The wealth creation process is a long and tedious one. It starts with small amounts invested in a diverse range of instruments until you can afford a lump sum investment. You can keep away a small number of funds in shares, mutual funds, fixed deposits, and gradually build a corpus. Besides, you need to exercise discipline with your investments. One of the best ways through which you can build a disciplined approach towards investments in SIP. Let us understand what it is and how to invest in the same.

Meaning and definition:

Also called a systematic investment plan, it is an option available for mutual fund investors. Fund houses provide this option to the investors who cannot afford to make lump sum investments in mutual funds. Through SIP, you can invest a small, fixed sum in one or more mutual funds. You can do investment weekly, fortnightly, monthly, quarterly, or half-yearly instalments.

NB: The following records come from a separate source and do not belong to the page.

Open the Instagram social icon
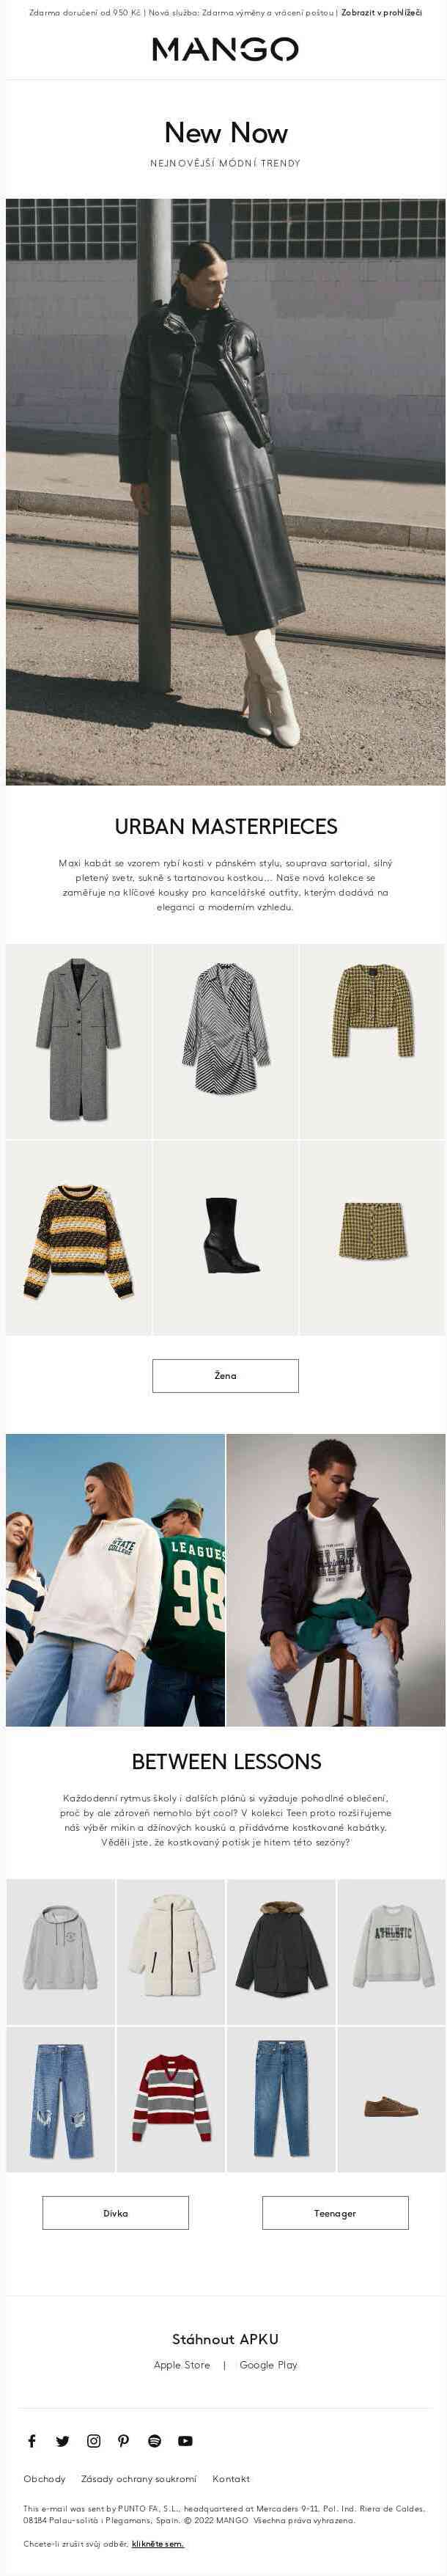This screenshot has height=2576, width=447. click(94, 2440)

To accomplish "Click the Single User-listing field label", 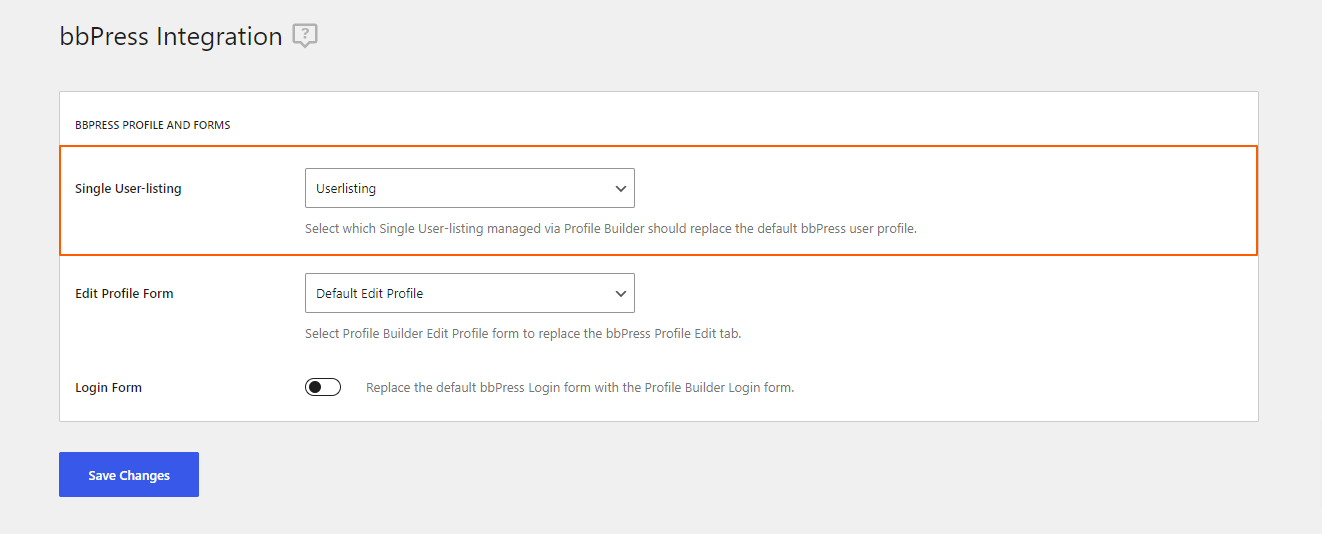I will 128,188.
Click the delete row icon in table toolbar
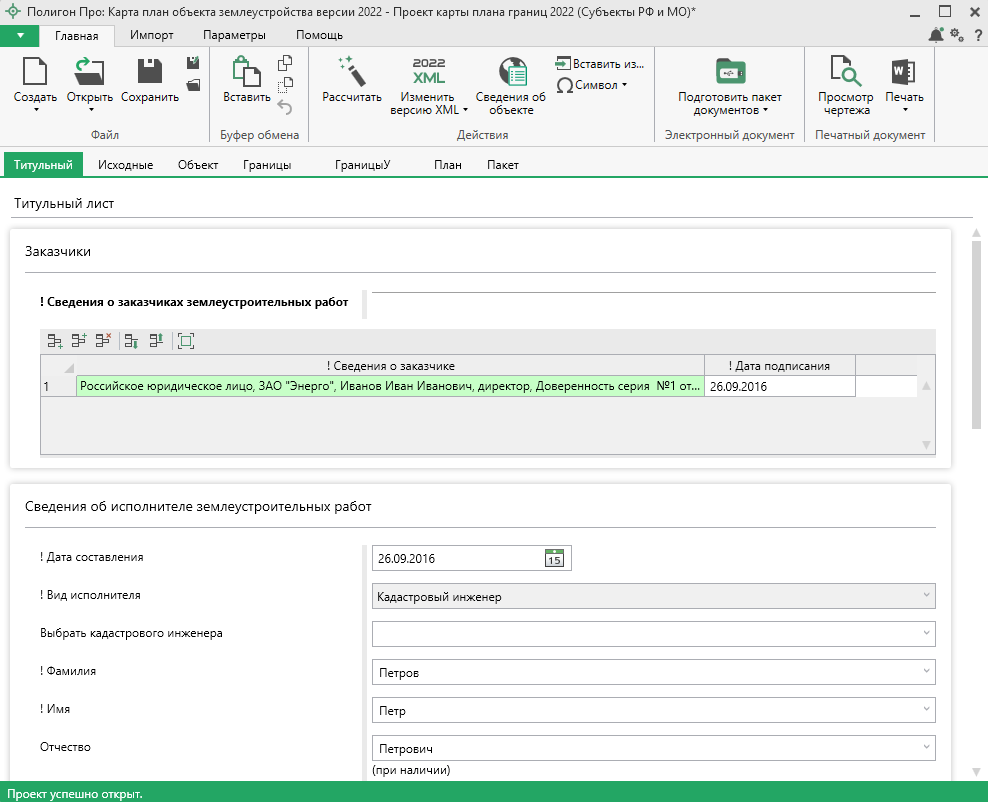This screenshot has width=988, height=802. click(103, 341)
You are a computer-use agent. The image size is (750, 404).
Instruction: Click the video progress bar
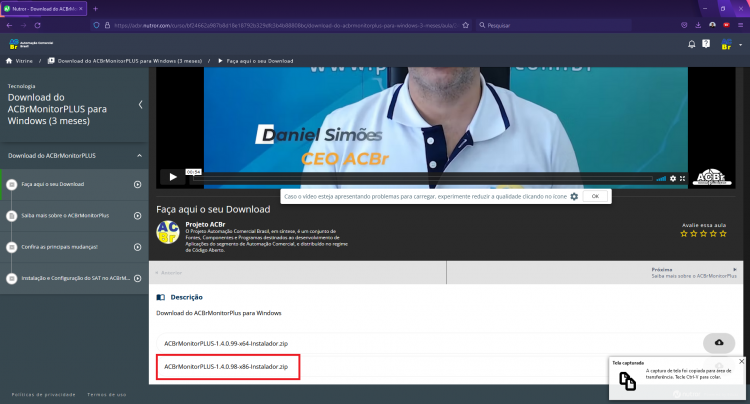[x=422, y=178]
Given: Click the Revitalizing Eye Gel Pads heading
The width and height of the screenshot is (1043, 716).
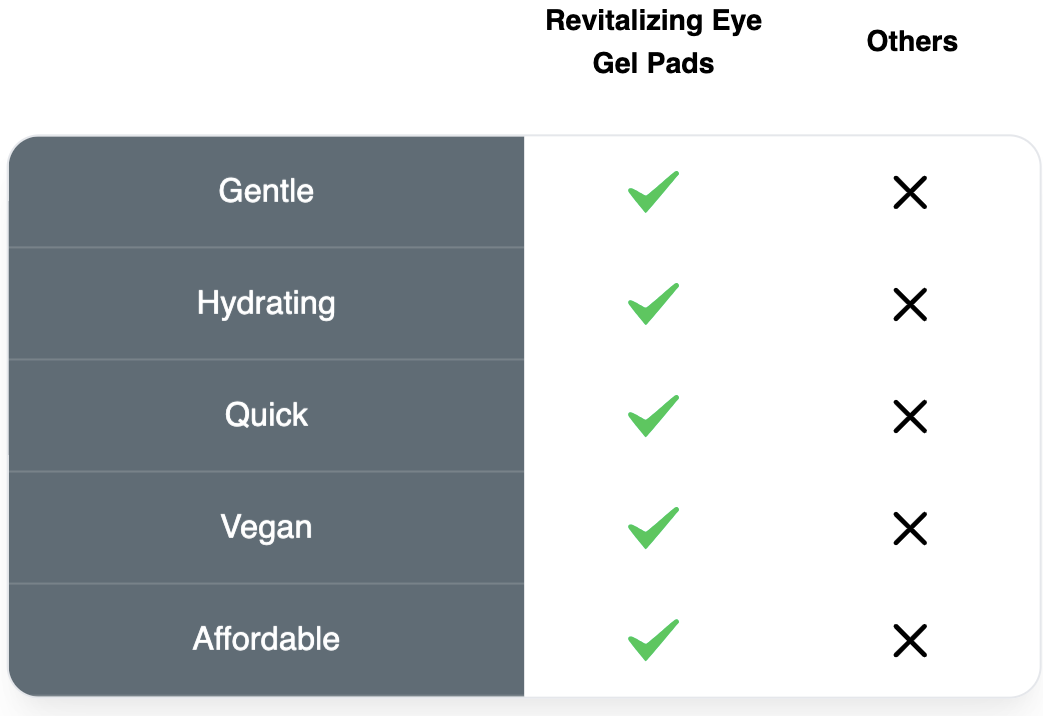Looking at the screenshot, I should point(653,42).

Let us understand SIP investment through an example. Say you have chosen to invest in XYZ mutual fund. You decide to invest INR 3,000 on the 10th of every month. The price per unit is INR 25. At the said price, you would receive 120 units of the fund on the 10th of the month. Nw, if the fund begins to perform well and the price per unit increases to INR 30, you get credited with fewer units, i.e. 100 units on the next instalment. However, if the unit price falls to INR 20, then the number of shares allotted would be 150. As such, the investment amount remains the same, but the units allotted increases or decreases accordingly.

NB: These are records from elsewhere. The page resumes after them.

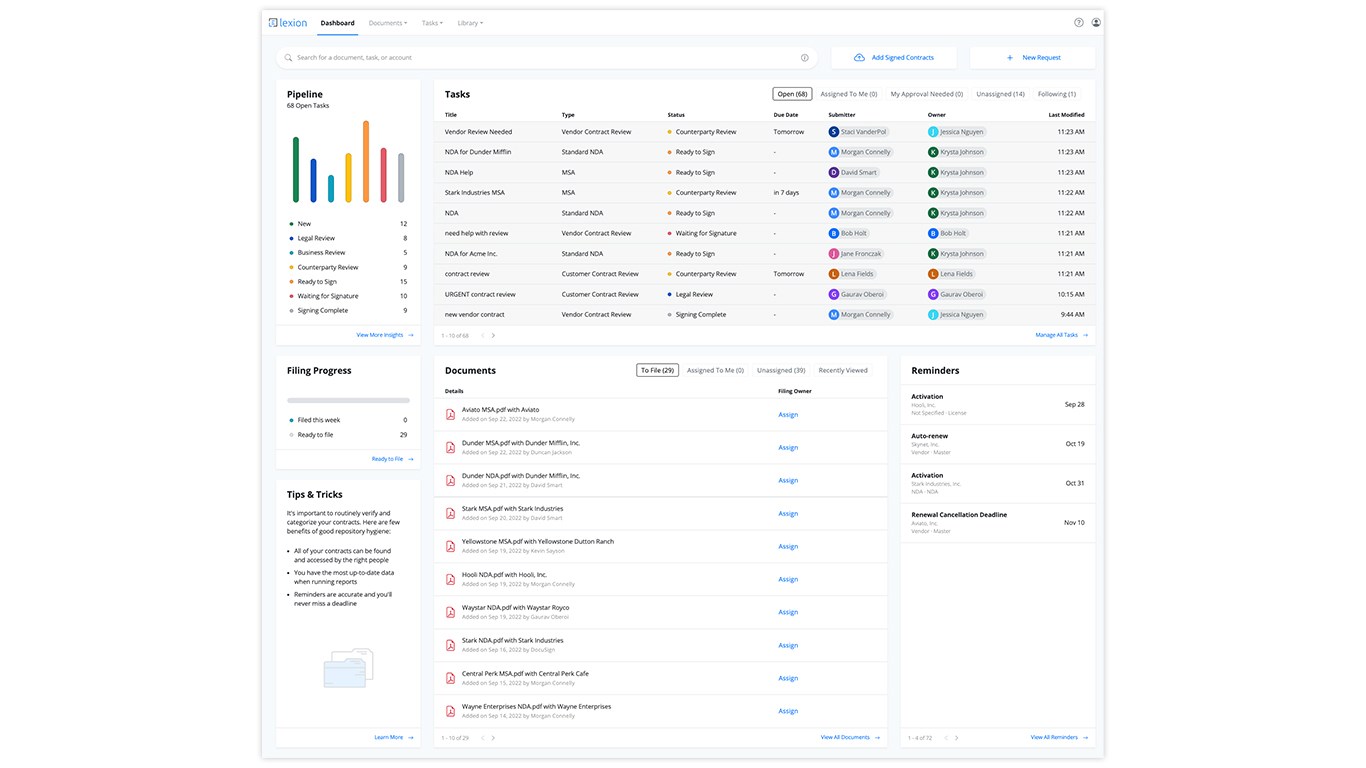
Task: Select the Unassigned (14) tasks filter
Action: click(x=1000, y=94)
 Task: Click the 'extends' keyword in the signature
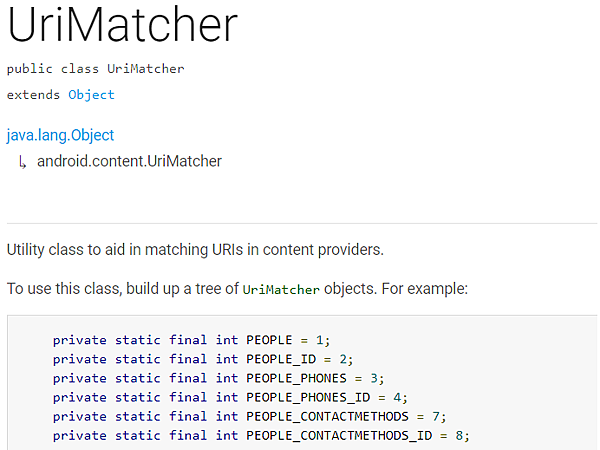pyautogui.click(x=33, y=95)
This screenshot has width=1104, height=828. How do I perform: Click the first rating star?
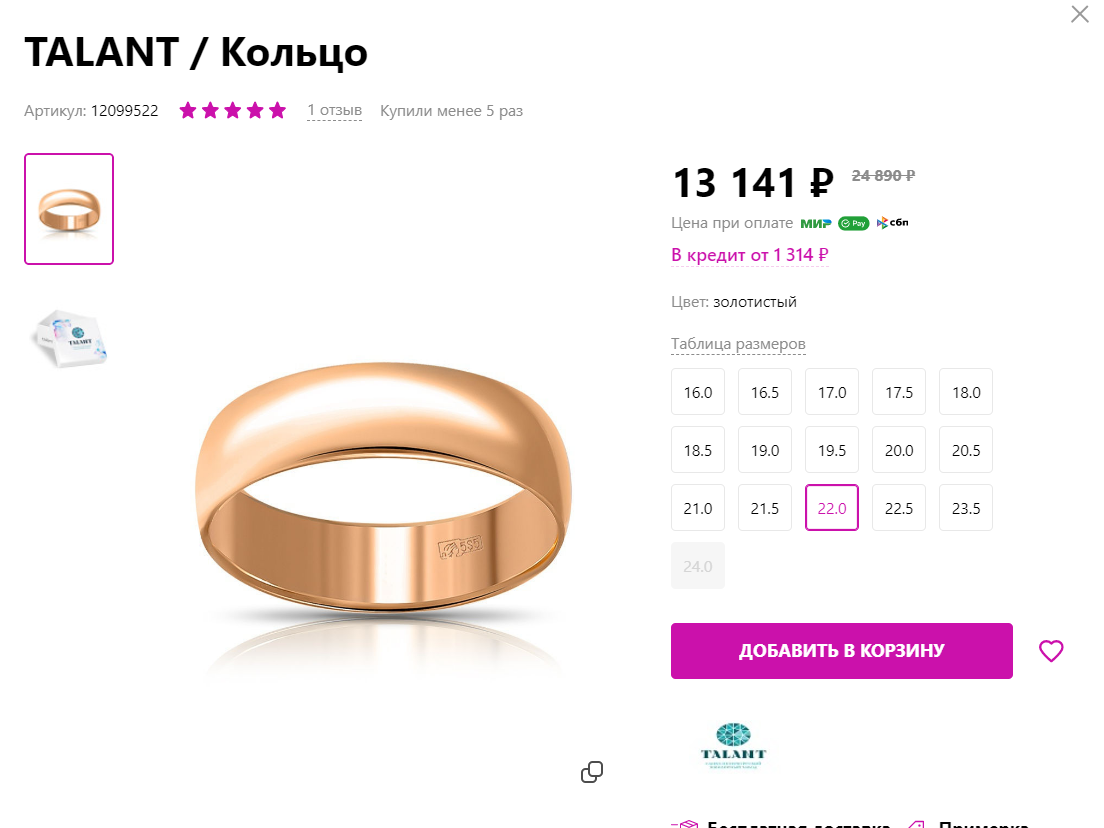coord(188,110)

Process of investing in SIP:

Every investor hopes to select the best SIP mutual fund to invest in. However, there is a standard investment process that all investors must follow. There are many benefits of opting for SIPs:

Financial discipline

One of the most crucial factors to make sure you can meet your long-term investments is financial discipline. When you invest in a systematic plan, the fixed amount gets debited from your bank account on a specific date for a predetermined amount. Your investment is not dependent on your ability and willingness. Additionally, when there is a market correction, you may get tempted to discontinue the investment. However, SIPs ensure the investment does not stop even if the market falls, which is essential to meet the long-term goals.

Compounding effect

When you remain invested for a longer period, you can accumulate higher corpus because of the power of compounding. This means your mutual fund returns get reinvested in the same scheme for accumulating more units. Therefore, your dividends can earn additional income through the compounding effect. For maximising the power of compounding, you should start investing early so that they can grow for years.

Rupee cost averaging

The best part about SIP is the rupee cost averaging. It means that when the net asset value is high, your instalment can acquire lesser units. Similarly, when the NAV is low, the instalment accumulates more units. Therefore, the average cost f your total holdings reduce as the number of instalments increases. As a result, you can earn higher profits on your principal amount at the time of exit, giving you an increased SIP return.